In the future, we're going to book private rooms in the library--which is part of the public library system and therefore open to non-students like Maia--to avoid some of these ackward moments.
Note: I have one cup of coffee and by the time we wrapped everything up it was almost two o'clock.
Walk back to the car. Where is the car? Crap. Parked in a one hour spot and I have been towed. That's what I get for not looking at the signs carefully enough. They're serious downtown. In the few minutes I used to call the very unhelpful towing company I saw another car get towed. I think they just run out there all day to make their money. Sigh.
So. What to do. Got no car. Got a tired baby. Got no car seat to put her in even if I had another car. Crap. Called brother and thankfully caught him before he left to get lunch. Met him at John's work--where the old car seat was hanging out in John's car. Strapped Maia into the Camero--plus the BOB stroller--not bad for a non-family car and took off for the tow yard.

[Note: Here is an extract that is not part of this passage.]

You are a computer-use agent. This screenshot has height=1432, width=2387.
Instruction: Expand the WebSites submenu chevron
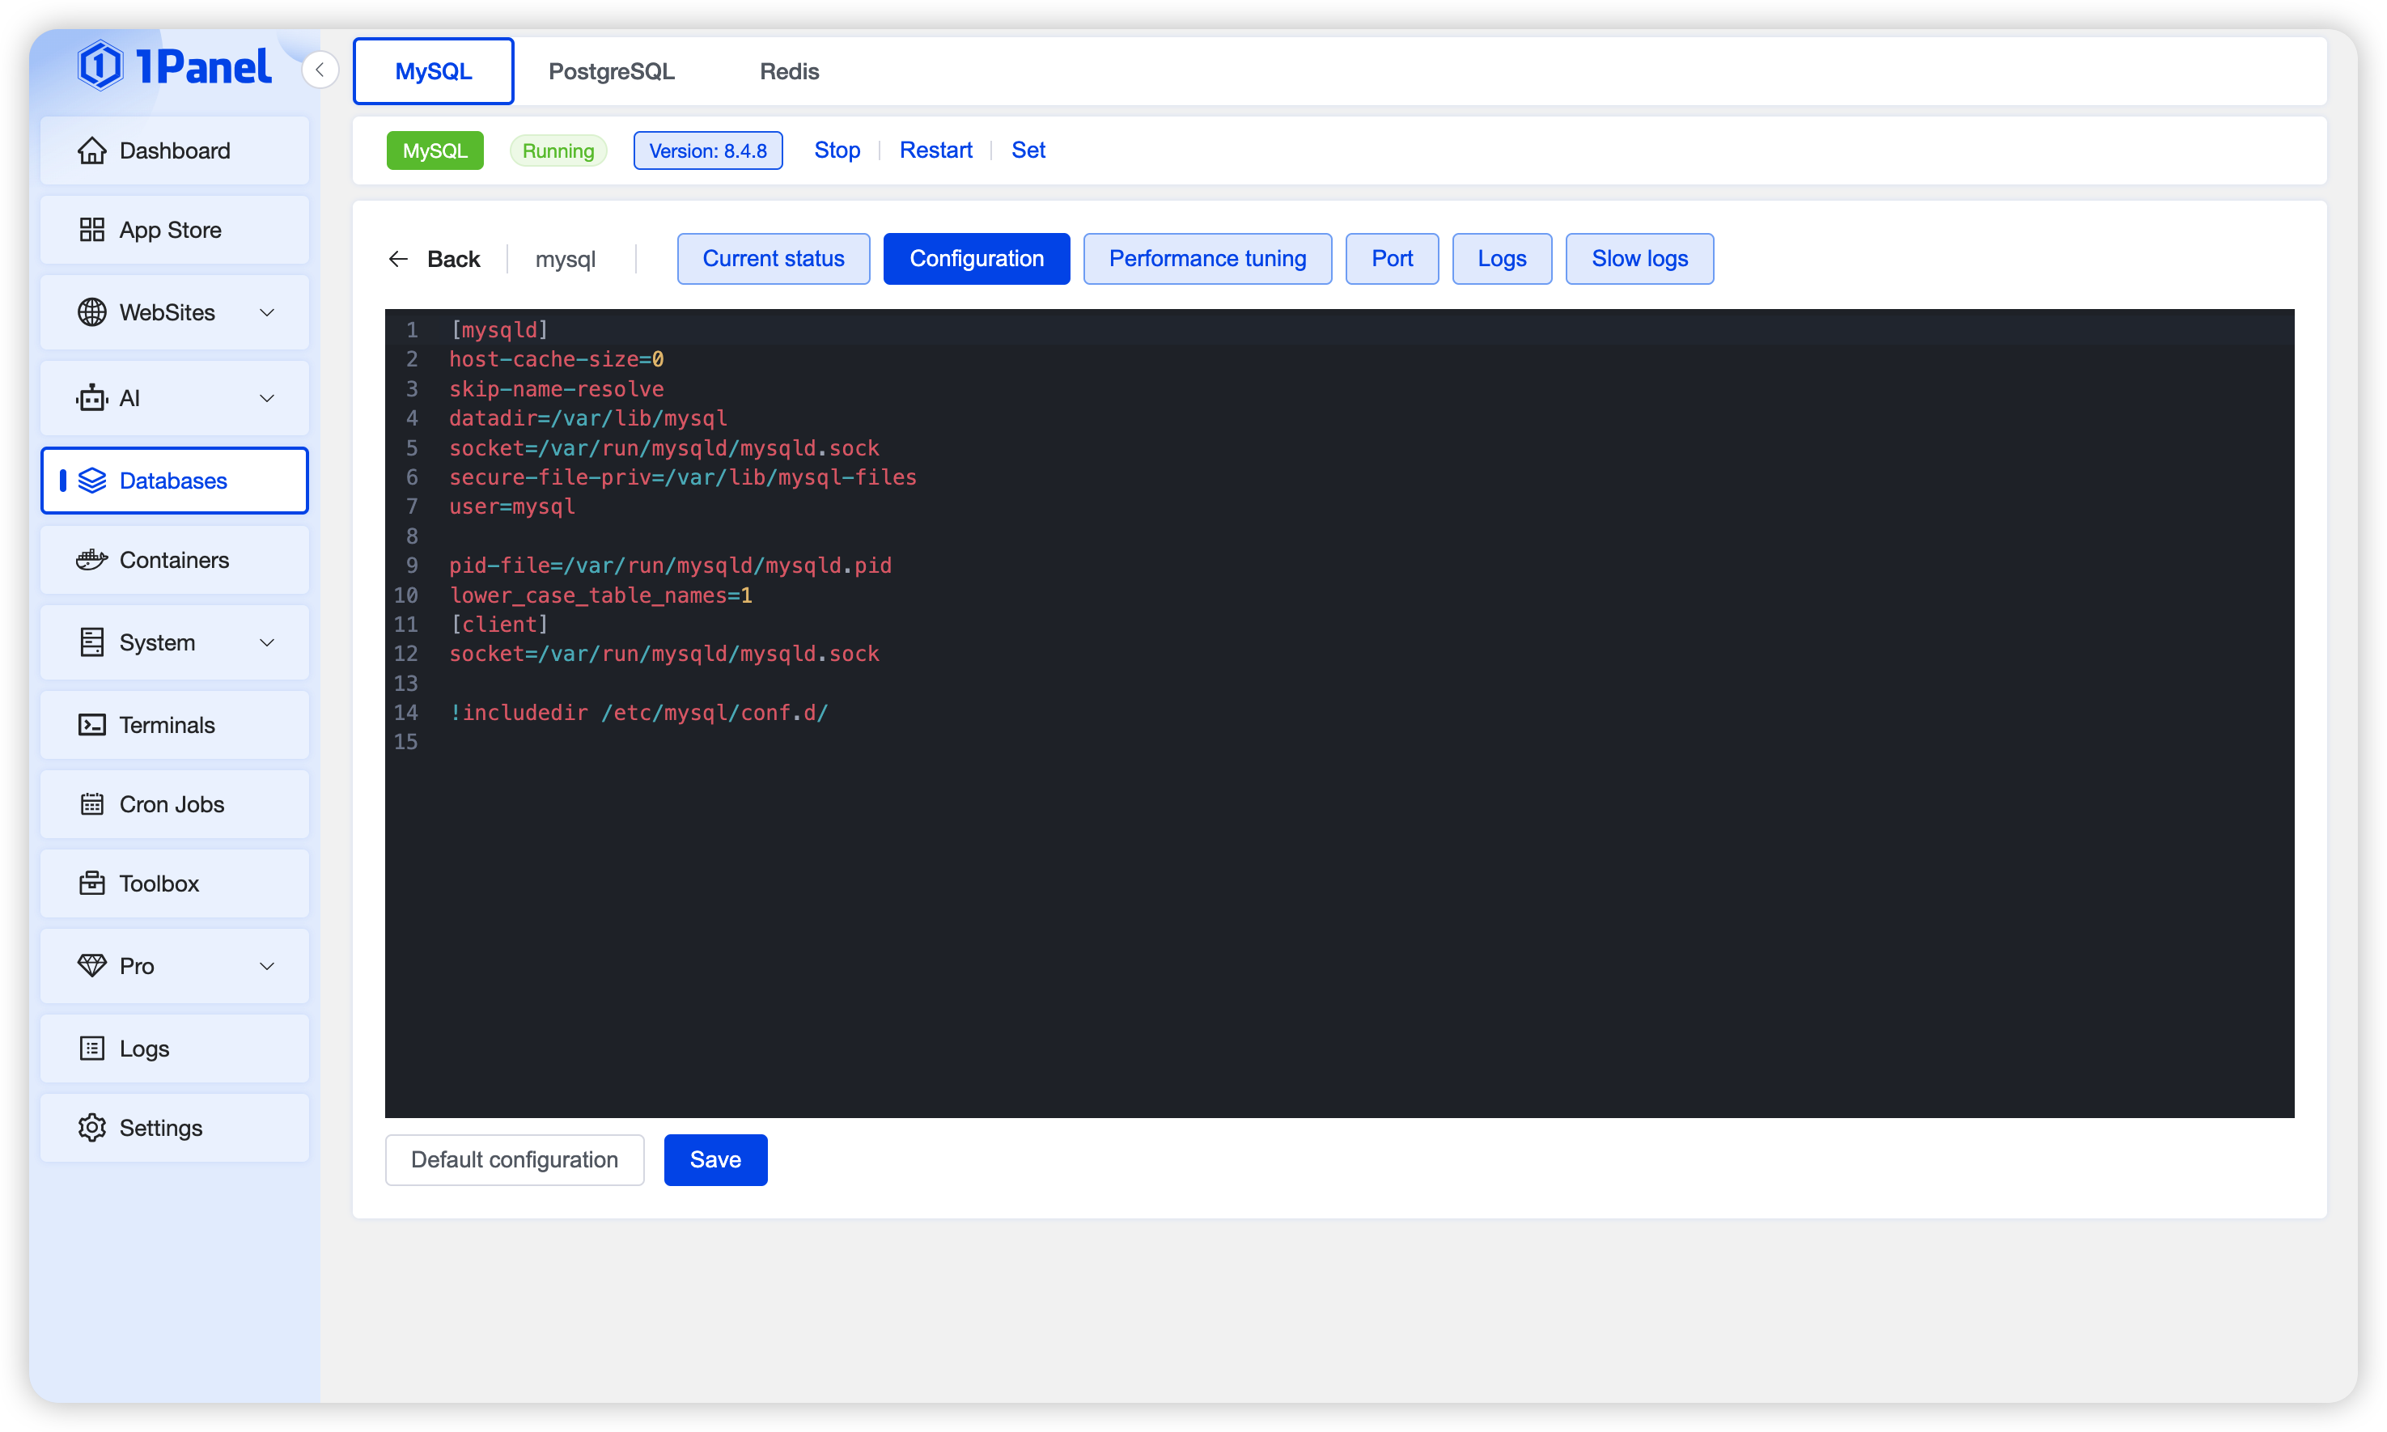tap(267, 312)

The tow yard was as stereotypical as it could get: German shepherd, big guy in a grubby t-shirt yelling form the back office, tattooed drivers grinning at me as I tried to get the car back. When asked how I would pay for this, I asked "What credit cards do you take?" Answer: None I had on me. Checks? Nope. Cash? Yes. The bank is three blocks away and I'd better get back by 5 PM before the release fee went up by another $80.

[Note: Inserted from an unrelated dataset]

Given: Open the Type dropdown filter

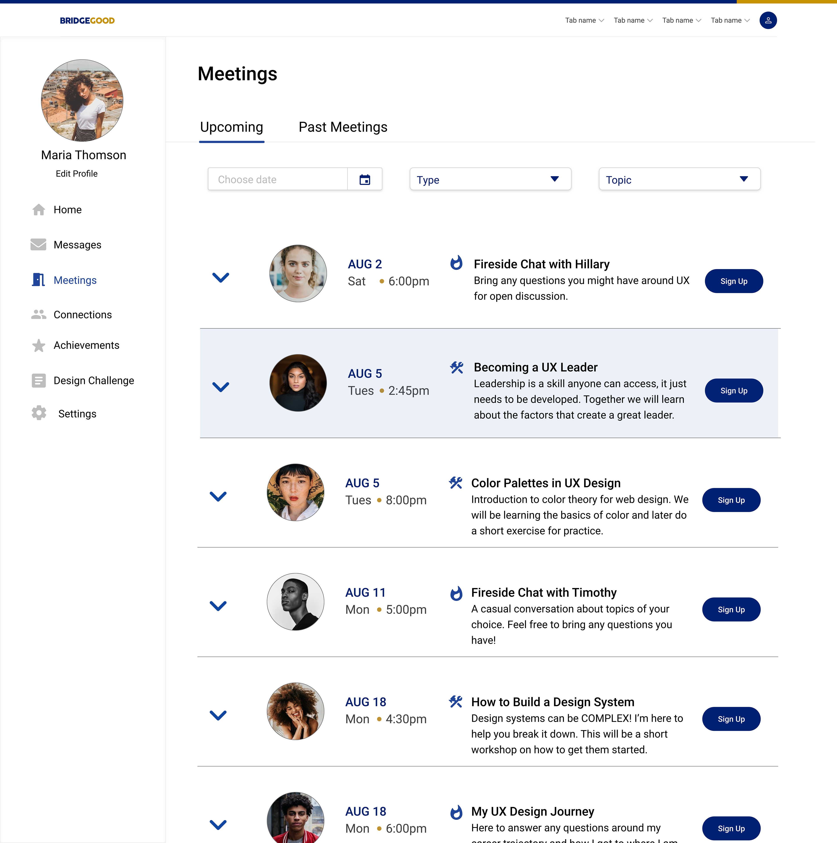Looking at the screenshot, I should [490, 179].
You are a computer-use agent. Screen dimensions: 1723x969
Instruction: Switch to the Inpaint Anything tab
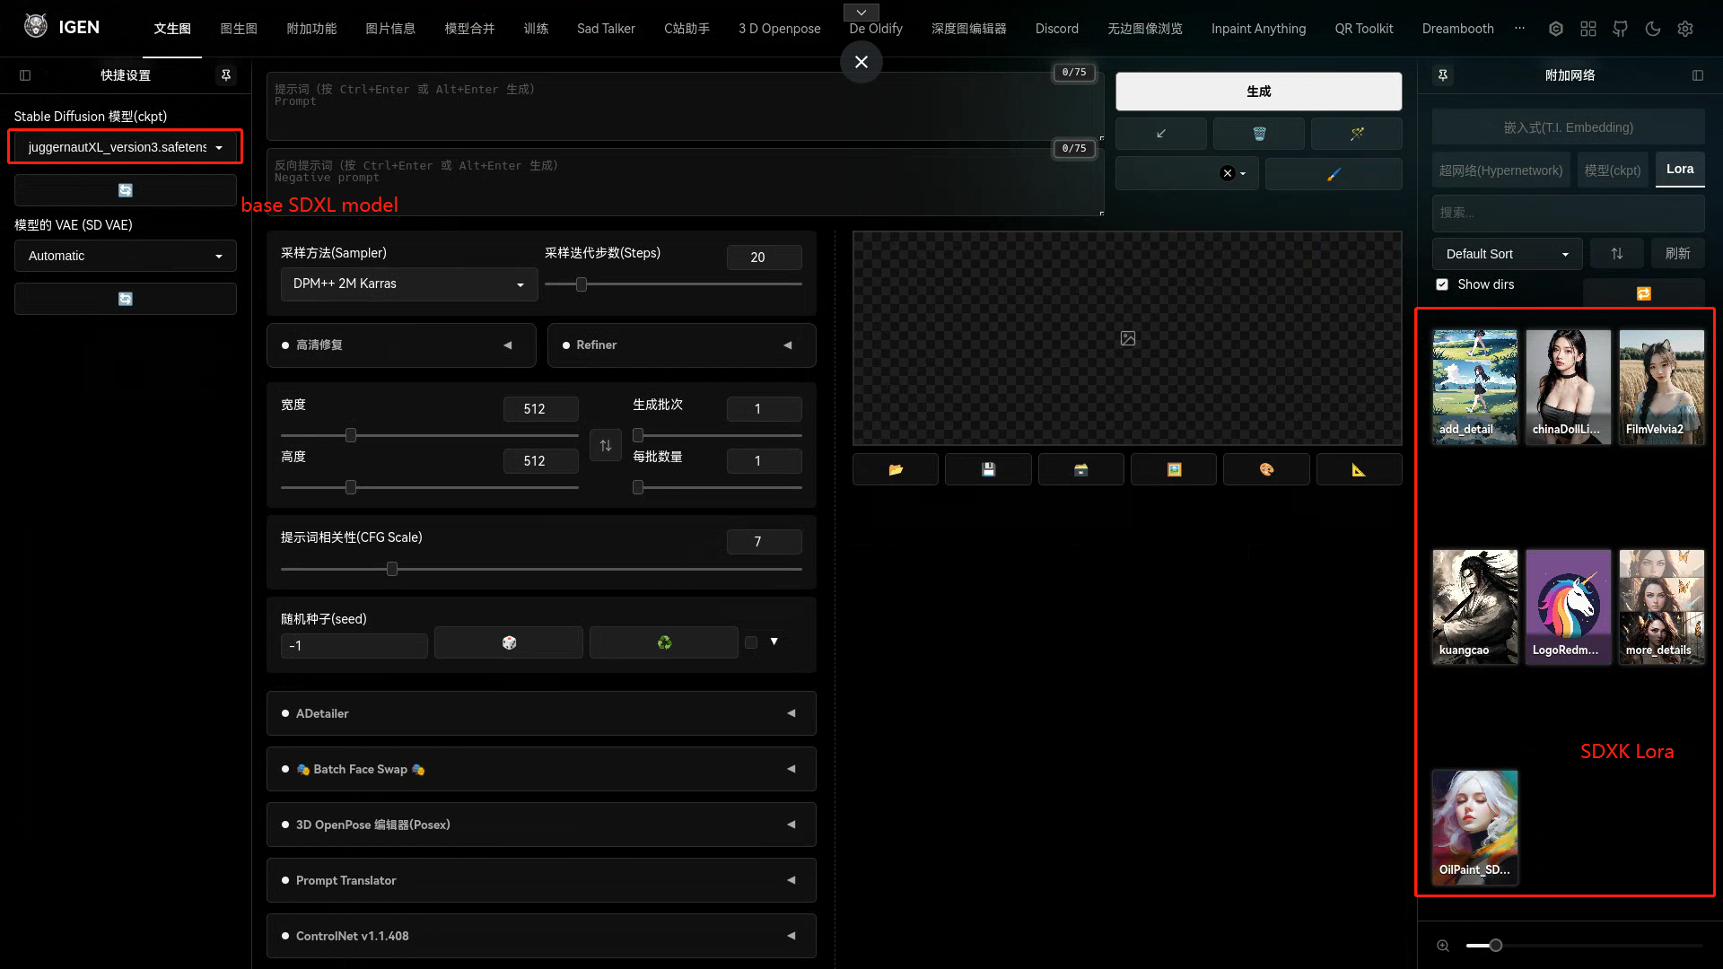click(x=1258, y=29)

Half an hour and $175 later I had my car again. The yard didn't even have real change for me...the last dollar was given to me in two quarters and five dimes. Even though there is a sign that says "We do not accept loose change as payment" Who has at least $175 in loose change? Had this been a real problem before? Did many people try to pay with loose change? Whatever.
Expensive lesson learned. No more parking downtown for me. Now I feel like crap and just want the week to start over. And it's Monday. And I have a variation on this theme to do tomorrow. Oh well. Tomorrow morning, I think it will be light rail and a Starbuck's black tea latte kind of day.
Saturday, March 3, 2007
My Lips are Numb
So here I am after a wonderful day of friends and food food food....thinking that I've had my limit of drink but craving another beer. And instead of taking advantage of my husband or going wild on the dance floor I'm blogging.
To the fridge I go! Newcastle or Jumping Cow here I come!
To the fridge I go! Newcastle or Jumping Cow here I come!